His 25-foot birdie putt skidded by the hole an inch low and Tibbits settled for a career-best 60, a bitter end considering the stakes when he walked up to the gettable par 5.
That type of round, though, is something Tibbits will need a lot more of in the coming months. Earlier this summer, Tibbits — a Fort Vancouver and Oregon State alumnus — turned professional. He will compete in the prestigious Colorado Open this week for a chance at a $100,000 prize.
“I thought it was time to move forward,” Tibbits said of his professional ambitions. “I wanted to move on quite a bit earlier, but with COVID, it made the decision clear to stay at Oregon State one more year.”
Tibbits, in his senior year as a Beaver, led Oregon State to its fourth national championship appearance since 1967. But now his time as part of a team is done. On the professional circuit, he has only himself to play for, something Tibbits quite enjoys.
“I think it makes me sharper,” Tibbits said of playing for himself. “Throughout my career, I played my best and enjoyed it the most when I was competing for myself.”
Tibbits is confident he can make something happen as a professional. He hopes to play in some developmental tour events similar to the Colorado Open before attempting to get through the Korn Ferry Tour Q-School in October.
However, it’s natural for any golfer who sees the numbers put up at some of the smaller professional events to question their own game a little bit.
It’s not uncommon to see multiple 61s or 62s on an afternoon scoreboard.
But Tibbits was assured by his college coach and PGA Tour member Joel Dahmen that the courses in these events are much easier to attack than at any NCAA or PGA event.
“For me, I’ve always played best when par was meaningful, tournaments like the US Open,” said Tibbits, who missed the cut by one stroke at the 2019 U.S. Open. “Playing tournaments knowing you’re going to have to make birdies will be different.”
That’s why shooting a 60 with a group of friends after a 5:45 a.m. tee time is so important for Tibbits. It gives him all the confidence he needs going into a very important stretch for his career.
“When I shot the course record (of 62) at Royal Oaks, that was shortly before the US Open stuff and led to me playing some of the best golf of my career,” Tibbits said. “I’m hoping for something similar with this spark.”

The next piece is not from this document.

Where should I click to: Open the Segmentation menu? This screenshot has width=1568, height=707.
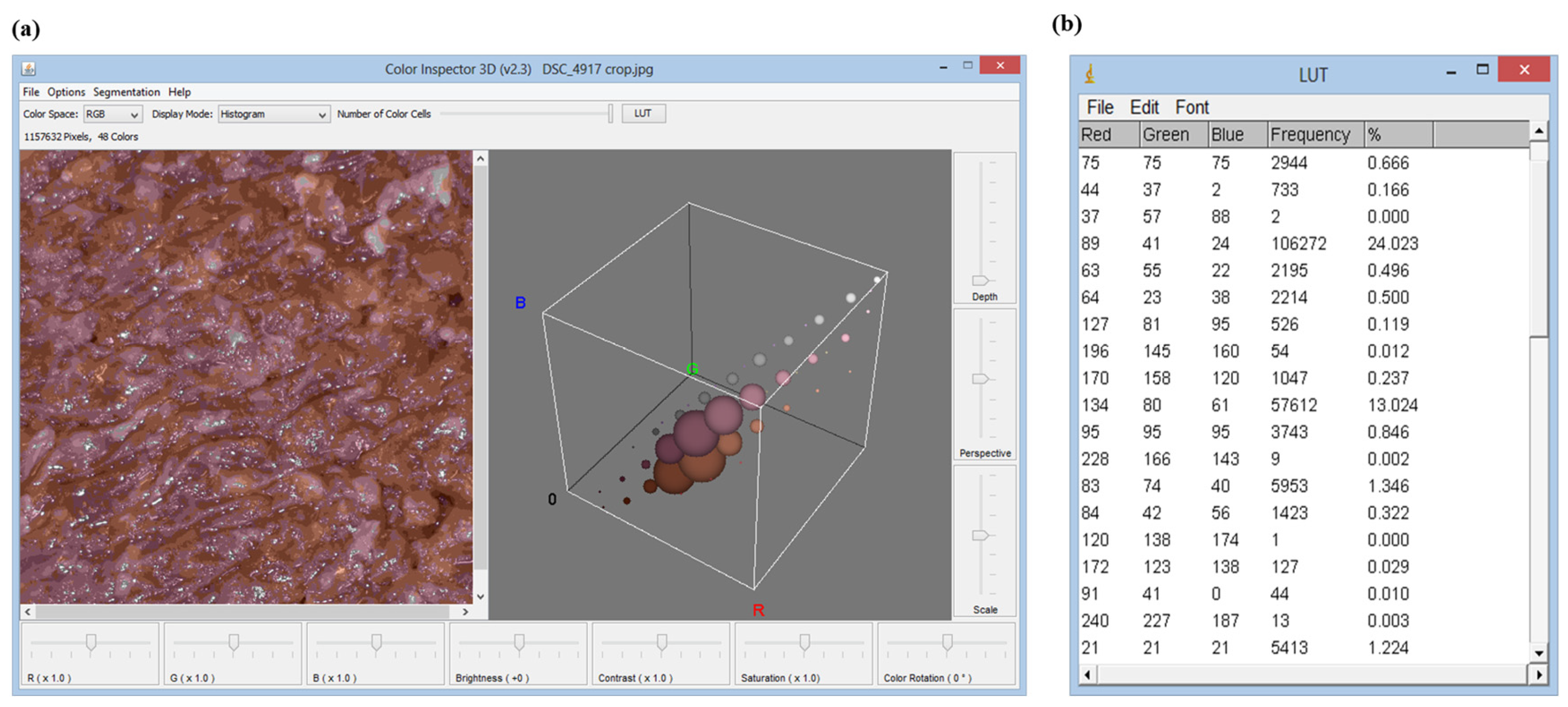[126, 92]
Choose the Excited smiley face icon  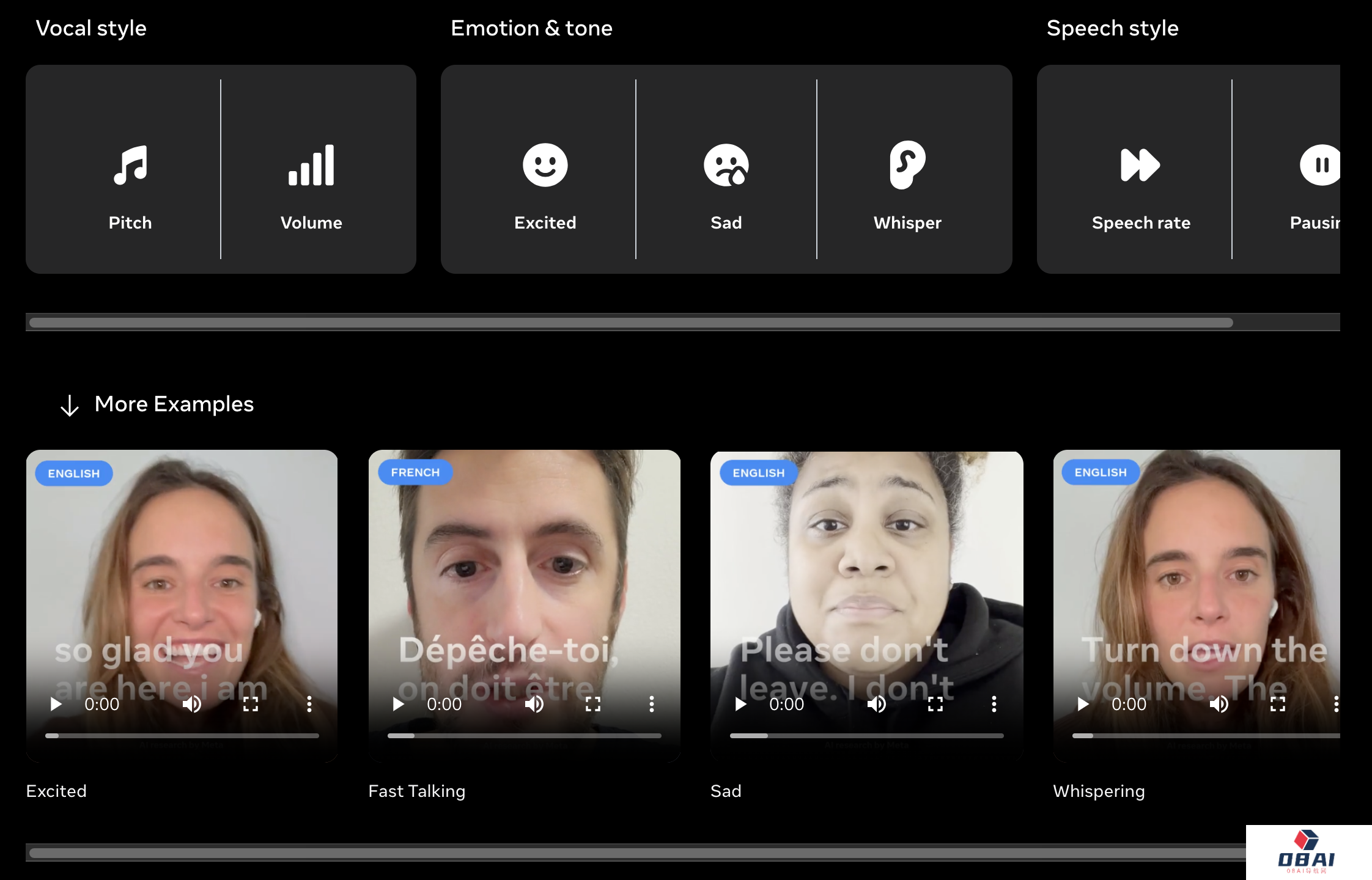tap(545, 165)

The Colorado Open runs Thursday to Sunday at Green Valley Ranch in Denver. Tibbits, one of 156 in the field, tees off at 7:50 a.m. Thursday. You can follow the live leaderboard at https://cogf.bluegolf.com/bluegolf/cogf21/event/cogf2111/contest/9/leaderboard.htm.
Tibbits has a purposefully light summer schedule leading up to Korn Ferry Q-School. There, he will need to make the final of three stages to get at least partial membership on the KFT.
If he fails to get through the first two stages, Tibbits said he will try his luck in Europe on the Challenge Tour.
“I feel like I can really make something happen as a pro,” Tibbits said. “The first couple events could be interesting for me because it’s different and will take a little getting used to. Over time, I’ll get a better grasp of how everything feels.”